MVSFORUMS.com Forum Index MVSFORUMS.com
A Community of and for MVS Professionals
 
 FAQFAQ   SearchSearch   Quick Manuals   RegisterRegister 
 ProfileProfile   Log in to check your private messagesLog in to check your private messages   Log inLog in 

Eliminate All Duplicates in a file
Goto page Previous  1, 2, 3  Next
 
Post new topic   Reply to topic   printer-friendly view    MVSFORUMS.com Forum Index -> Utilities
View previous topic :: View next topic  
Author Message
kolusu
Site Admin
Site Admin


Joined: 26 Nov 2002
Posts: 12404
Topics: 75
Location: San Jose

PostPosted: Thu Mar 25, 2004 6:18 am    Post subject: Reply with quote

Phantom,

I can't think of way to get only the differences(non match data) in the output record. If you have eztrieve at your shop then check the following topic which discusses similar requirement.

http://www.mvsforums.com/helpboards/viewtopic.php?p=6682

Hope this helps...

Cheers

Kolusu
_________________
Kolusu
www.linkedin.com/in/kolusu
Back to top
View user's profile Send private message Send e-mail Visit poster's website
Phantom
Data Mgmt Moderator
Data Mgmt Moderator


Joined: 07 Jan 2003
Posts: 1056
Topics: 91
Location: The Blue Planet

PostPosted: Thu Mar 25, 2004 8:21 am    Post subject: Reply with quote

Thanks kolusu,

I just wanted to know whether this could be accomplished via sort. We already have a cobol program to do this, but felt sort would be simpler than that as far as the no. of lines of code is concerned.

Thanks for your help.
Back to top
View user's profile Send private message
kolusu
Site Admin
Site Admin


Joined: 26 Nov 2002
Posts: 12404
Topics: 75
Location: San Jose

PostPosted: Thu Mar 25, 2004 1:08 pm    Post subject: Reply with quote

Phantom,

OK I guess my mind did not start working when I posted that I can't think of a solution. Sad . I attribute it lack of sleep watching cricket matches(Day/night matches start at 4 Am in the morning and day matches start at 11:30 PM in the night here). But the matches are worth watching. Enjoyed every match.

Any way the following DFSORT/ICETOOL JCL will give you desired results. I assumed both your files are 80 bytes in length and is of FB recfm. If you have syncsort at your shop then change the pgm name to synctool.

A brief explanation of the job. As you said your file has 2 fields, we take file1 and split each record into 10 records based on your second field(as your second fields occurs 10 times)

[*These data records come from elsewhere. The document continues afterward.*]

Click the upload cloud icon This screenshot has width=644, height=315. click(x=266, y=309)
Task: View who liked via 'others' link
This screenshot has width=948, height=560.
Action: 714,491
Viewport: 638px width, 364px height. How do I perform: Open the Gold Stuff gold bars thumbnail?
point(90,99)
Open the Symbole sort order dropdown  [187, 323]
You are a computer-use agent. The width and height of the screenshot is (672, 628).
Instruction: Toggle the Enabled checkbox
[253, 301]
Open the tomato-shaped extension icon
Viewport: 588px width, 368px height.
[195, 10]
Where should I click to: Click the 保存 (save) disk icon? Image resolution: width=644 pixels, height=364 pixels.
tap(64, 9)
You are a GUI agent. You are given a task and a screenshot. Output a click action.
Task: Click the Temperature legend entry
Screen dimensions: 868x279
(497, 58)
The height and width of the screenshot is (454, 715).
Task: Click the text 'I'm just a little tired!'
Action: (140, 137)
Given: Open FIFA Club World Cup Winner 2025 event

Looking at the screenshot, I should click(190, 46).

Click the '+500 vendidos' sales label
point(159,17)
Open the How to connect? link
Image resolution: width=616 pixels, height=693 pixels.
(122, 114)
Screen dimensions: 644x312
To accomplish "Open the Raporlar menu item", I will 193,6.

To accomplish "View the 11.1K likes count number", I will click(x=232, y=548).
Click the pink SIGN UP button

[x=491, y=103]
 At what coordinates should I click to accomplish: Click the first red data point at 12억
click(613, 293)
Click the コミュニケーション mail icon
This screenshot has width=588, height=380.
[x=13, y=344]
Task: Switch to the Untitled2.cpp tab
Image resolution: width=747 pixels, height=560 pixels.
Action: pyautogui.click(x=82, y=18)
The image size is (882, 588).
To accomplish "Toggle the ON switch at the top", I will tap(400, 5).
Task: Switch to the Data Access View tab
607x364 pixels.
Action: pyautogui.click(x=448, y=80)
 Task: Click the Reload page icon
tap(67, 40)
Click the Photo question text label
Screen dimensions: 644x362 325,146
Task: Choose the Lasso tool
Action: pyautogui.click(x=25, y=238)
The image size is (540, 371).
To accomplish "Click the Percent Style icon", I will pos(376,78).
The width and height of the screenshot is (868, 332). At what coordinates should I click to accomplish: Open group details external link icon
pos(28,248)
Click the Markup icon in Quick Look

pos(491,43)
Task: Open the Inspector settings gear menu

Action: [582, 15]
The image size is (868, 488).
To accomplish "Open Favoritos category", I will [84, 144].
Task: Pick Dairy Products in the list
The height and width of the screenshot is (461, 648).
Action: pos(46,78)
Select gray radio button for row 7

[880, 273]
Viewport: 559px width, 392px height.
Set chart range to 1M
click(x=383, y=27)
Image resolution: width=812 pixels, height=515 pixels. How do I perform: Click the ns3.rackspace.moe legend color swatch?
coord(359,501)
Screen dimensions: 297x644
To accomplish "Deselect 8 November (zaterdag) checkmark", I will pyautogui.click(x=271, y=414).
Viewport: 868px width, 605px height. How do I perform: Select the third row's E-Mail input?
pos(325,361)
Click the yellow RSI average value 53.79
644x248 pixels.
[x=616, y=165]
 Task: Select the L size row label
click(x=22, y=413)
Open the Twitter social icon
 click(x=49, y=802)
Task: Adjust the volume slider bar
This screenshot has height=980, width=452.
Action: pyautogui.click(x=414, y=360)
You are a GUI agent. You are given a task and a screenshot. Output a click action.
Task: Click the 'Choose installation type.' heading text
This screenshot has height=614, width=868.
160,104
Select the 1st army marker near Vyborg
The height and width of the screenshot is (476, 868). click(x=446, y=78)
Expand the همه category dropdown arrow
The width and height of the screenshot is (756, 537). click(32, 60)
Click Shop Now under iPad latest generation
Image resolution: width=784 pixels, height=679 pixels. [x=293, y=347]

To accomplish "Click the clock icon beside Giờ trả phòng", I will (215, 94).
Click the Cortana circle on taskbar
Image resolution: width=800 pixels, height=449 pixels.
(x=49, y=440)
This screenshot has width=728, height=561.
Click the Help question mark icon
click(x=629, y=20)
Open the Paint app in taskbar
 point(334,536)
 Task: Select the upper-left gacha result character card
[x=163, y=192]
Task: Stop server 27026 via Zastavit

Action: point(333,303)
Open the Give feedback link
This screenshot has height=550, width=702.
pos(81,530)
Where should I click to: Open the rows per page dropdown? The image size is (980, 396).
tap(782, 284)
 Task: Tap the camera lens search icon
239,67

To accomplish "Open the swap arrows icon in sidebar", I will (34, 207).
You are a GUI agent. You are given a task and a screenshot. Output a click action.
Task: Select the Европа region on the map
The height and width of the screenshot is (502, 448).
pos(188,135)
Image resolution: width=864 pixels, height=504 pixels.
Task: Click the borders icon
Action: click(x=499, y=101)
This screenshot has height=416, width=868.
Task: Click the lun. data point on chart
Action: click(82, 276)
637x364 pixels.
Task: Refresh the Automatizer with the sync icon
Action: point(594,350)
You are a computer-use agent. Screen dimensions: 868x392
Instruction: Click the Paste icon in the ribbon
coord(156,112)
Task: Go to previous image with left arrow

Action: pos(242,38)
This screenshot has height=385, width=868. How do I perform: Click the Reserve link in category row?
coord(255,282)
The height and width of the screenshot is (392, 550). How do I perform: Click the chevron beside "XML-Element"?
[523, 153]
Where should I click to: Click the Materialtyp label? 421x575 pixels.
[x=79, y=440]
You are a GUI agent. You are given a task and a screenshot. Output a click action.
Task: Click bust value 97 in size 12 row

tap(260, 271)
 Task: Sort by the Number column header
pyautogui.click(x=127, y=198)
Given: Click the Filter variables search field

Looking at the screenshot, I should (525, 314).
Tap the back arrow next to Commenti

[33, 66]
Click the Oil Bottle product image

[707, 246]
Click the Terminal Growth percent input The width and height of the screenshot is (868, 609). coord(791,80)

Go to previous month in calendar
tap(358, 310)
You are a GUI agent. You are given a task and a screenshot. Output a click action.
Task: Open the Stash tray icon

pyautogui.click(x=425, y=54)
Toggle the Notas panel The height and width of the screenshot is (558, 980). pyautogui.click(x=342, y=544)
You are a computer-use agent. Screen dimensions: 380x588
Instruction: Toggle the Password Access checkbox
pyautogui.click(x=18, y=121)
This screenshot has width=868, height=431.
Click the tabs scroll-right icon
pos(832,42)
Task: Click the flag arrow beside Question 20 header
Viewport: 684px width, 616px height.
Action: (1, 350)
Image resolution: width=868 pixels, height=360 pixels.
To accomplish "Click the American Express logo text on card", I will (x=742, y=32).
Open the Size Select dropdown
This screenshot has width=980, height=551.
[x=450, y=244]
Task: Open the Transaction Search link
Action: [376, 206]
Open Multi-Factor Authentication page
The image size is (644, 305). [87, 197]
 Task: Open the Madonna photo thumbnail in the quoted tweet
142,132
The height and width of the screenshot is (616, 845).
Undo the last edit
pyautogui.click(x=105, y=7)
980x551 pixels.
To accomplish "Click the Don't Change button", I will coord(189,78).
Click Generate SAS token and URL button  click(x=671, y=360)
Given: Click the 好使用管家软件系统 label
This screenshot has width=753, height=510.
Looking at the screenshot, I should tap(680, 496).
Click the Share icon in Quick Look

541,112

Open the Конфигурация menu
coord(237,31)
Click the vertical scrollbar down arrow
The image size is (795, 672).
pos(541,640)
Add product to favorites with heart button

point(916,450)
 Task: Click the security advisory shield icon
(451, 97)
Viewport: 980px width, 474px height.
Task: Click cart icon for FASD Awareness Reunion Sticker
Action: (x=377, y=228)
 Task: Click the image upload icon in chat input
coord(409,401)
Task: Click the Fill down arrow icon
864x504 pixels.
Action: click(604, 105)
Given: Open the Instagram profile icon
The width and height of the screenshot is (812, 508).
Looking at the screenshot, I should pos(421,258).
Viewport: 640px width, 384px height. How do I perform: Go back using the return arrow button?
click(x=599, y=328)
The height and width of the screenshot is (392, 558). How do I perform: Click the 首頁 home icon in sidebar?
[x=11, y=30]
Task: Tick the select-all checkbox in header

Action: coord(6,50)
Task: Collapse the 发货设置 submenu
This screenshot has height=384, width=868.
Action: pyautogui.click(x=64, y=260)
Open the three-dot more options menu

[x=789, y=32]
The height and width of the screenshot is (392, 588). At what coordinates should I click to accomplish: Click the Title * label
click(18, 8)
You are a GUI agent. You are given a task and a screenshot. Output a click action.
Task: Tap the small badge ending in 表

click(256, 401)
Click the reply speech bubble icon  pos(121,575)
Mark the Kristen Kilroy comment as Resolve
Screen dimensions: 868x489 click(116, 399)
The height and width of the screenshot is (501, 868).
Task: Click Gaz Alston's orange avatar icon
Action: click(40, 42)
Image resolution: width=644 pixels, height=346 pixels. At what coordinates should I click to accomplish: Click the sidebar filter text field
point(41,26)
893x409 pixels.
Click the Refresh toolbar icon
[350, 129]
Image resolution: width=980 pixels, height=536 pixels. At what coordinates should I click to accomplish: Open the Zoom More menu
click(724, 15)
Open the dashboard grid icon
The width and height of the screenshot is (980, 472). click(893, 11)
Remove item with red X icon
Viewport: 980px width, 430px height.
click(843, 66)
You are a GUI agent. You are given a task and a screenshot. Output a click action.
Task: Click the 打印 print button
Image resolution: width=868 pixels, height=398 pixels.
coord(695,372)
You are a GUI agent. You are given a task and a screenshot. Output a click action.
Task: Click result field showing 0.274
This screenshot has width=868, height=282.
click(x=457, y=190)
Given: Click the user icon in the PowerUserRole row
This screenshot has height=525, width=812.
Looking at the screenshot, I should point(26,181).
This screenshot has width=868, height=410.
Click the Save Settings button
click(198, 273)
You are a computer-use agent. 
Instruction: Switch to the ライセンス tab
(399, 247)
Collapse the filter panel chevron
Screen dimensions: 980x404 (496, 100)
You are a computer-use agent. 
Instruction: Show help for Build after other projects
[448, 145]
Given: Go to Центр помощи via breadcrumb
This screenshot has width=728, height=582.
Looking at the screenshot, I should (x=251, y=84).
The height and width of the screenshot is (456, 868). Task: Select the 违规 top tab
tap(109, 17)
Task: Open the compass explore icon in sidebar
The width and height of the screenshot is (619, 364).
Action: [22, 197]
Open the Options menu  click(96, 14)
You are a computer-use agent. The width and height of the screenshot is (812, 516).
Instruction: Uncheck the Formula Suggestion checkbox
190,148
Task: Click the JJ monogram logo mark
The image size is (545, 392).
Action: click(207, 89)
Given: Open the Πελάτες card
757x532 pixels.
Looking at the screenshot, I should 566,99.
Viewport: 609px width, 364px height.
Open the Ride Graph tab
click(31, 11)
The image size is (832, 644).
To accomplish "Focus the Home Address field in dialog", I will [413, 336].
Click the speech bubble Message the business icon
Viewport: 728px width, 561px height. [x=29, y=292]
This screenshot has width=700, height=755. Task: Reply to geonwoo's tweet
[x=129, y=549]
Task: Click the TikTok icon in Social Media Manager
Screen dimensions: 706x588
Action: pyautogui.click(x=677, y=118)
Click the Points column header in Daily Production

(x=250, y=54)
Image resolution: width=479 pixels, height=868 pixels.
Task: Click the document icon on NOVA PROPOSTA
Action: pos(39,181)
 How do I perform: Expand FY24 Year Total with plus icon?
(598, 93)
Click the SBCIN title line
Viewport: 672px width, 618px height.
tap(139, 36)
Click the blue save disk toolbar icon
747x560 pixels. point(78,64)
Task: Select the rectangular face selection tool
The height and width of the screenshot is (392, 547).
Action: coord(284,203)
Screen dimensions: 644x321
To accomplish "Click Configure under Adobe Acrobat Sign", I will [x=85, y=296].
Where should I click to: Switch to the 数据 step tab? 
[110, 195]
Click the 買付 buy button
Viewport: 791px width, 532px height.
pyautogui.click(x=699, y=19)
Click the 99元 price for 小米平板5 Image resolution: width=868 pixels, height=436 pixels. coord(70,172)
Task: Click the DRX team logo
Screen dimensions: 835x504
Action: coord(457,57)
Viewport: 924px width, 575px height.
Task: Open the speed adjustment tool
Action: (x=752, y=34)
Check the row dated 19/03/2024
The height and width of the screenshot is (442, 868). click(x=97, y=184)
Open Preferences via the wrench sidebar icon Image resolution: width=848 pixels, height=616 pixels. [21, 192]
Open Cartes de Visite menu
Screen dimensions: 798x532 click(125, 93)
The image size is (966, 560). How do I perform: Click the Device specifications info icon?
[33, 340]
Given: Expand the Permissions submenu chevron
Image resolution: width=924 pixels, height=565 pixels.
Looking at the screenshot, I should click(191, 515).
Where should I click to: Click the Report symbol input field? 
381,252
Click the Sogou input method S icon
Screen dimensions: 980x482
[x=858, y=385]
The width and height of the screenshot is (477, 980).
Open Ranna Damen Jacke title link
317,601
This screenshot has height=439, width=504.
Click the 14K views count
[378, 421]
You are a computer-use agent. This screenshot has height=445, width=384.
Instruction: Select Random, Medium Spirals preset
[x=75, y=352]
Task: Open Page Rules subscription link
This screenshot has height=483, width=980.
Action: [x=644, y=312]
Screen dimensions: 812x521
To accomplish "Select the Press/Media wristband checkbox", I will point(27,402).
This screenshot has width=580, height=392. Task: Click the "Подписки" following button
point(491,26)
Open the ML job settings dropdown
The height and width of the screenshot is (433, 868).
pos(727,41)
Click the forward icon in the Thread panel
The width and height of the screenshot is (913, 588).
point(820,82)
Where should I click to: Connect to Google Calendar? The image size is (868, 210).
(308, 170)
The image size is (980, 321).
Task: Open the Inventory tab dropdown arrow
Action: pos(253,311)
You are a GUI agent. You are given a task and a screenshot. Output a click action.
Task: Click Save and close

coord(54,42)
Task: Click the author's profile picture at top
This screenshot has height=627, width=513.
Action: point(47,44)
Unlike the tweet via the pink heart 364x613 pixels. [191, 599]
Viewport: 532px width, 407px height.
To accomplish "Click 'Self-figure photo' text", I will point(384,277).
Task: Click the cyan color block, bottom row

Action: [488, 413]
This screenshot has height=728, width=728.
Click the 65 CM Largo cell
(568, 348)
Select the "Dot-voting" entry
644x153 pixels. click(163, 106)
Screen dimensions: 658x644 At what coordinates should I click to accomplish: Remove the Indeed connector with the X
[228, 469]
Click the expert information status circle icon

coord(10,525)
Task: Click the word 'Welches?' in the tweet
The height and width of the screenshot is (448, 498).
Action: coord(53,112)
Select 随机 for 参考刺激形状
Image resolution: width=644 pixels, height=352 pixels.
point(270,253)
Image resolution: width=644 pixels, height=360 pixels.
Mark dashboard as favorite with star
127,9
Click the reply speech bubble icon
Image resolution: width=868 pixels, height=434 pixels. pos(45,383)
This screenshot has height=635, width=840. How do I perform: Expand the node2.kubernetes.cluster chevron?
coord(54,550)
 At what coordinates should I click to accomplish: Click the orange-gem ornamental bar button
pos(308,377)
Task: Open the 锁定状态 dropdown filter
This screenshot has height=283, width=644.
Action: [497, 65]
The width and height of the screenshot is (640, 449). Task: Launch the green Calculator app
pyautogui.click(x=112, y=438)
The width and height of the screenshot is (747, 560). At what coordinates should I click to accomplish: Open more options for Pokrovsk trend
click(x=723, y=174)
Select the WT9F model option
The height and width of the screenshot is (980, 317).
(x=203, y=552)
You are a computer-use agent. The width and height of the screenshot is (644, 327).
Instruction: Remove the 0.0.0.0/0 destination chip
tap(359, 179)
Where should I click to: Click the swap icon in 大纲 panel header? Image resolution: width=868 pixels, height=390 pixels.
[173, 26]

The second copy operator does the same for the second file.

Now concatenate these 2 files together and using select operator eliminate all the dups.so you will be left with only keys when the records does not match.

Code:

//STEP0100  EXEC  PGM=ICETOOL                                           
//TOOLMSG   DD SYSOUT=*                                                 
//DFSMSG    DD SYSOUT=*                                                 
//IN1       DD *                                                       
----+----1----+----2----+----3----+----4----+----5----+----6----+----7--
AAAAA     111222333                                                     
BBBBB     444                                                           
CCCCC     111                                                           
//IN2       DD *                                                       
AAAAA     111333                                                       
BBBBB     555                                                           
CCCCC     222                                                           
//T1        DD DSN=&T1,DISP=(,PASS),SPACE=(CYL,(X,Y),RLSE)             
//T2        DD DSN=&T2,DISP=(,PASS),SPACE=(CYL,(X,Y),RLSE)             
//CON       DD DSN=&T1,DISP=OLD,VOL=REF=*.T1                           
//          DD DSN=&T2,DISP=OLD,VOL=REF=*.T2                           
//OUT       DD DSN=YOUR OUTPUT FILE,
//             DISP=(NEW,CATLG,DELETE),
//             UNIT=SYSDA,
//             SPACE=(CYL,(X,Y),RLSE)
//TOOLIN    DD *                                             
  COPY FROM(IN1) TO(T1) USING(CTL1)                           
  COPY FROM(IN2) TO(T2) USING(CTL1)                           
  SELECT FROM(CON) TO(OUT) ON(1,5,CH) ON(11,3,CH) NODUPS       
//CTL1CNTL  DD *                                             
   OUTFIL OUTREC=(1,10,11,3,/,                                 
                  1,10,14,3,/,                                 
                  1,10,17,3,/,                                 
                  1,10,20,3,/,                                 
                  1,10,23,3,/,                                 
                  1,10,26,3,/,                                 
                  1,10,29,3,/,                                 
                  1,10,32,3,/,                                 
                  1,10,35,3,/,                                 
                  1,10,38,3)
/*                             


The output from this job is :
Code:

AAAAA     222 
BBBBB     444 
BBBBB     555 
CCCCC     111 
CCCCC     222 


Hope this helps...

Cheers

Kolusu
_________________
Kolusu
www.linkedin.com/in/kolusu
Back to top
View user's profile Send private message Send e-mail Visit poster's website
Phantom
Data Mgmt Moderator
Data Mgmt Moderator


Joined: 07 Jan 2003
Posts: 1056
Topics: 91
Location: The Blue Planet

PostPosted: Fri Mar 26, 2004 7:17 am    Post subject: Reply with quote

Kolusu,

This is just awesome...Thanks a lot

I have one more question... Embarassed Question

Code:

File: 1

AAAAA     111222333
BBBBB     444
CCCCC     111

File: 2

AAAAA     111333
BBBBB     555
CCCCC     222

Output:

AAAAA     222
BBBBB     444
CCCCC     111

When there is a mismatch between file A and file B (same comparison), is there any way by which I could stop the records from B from being written in the output...Please see the example above.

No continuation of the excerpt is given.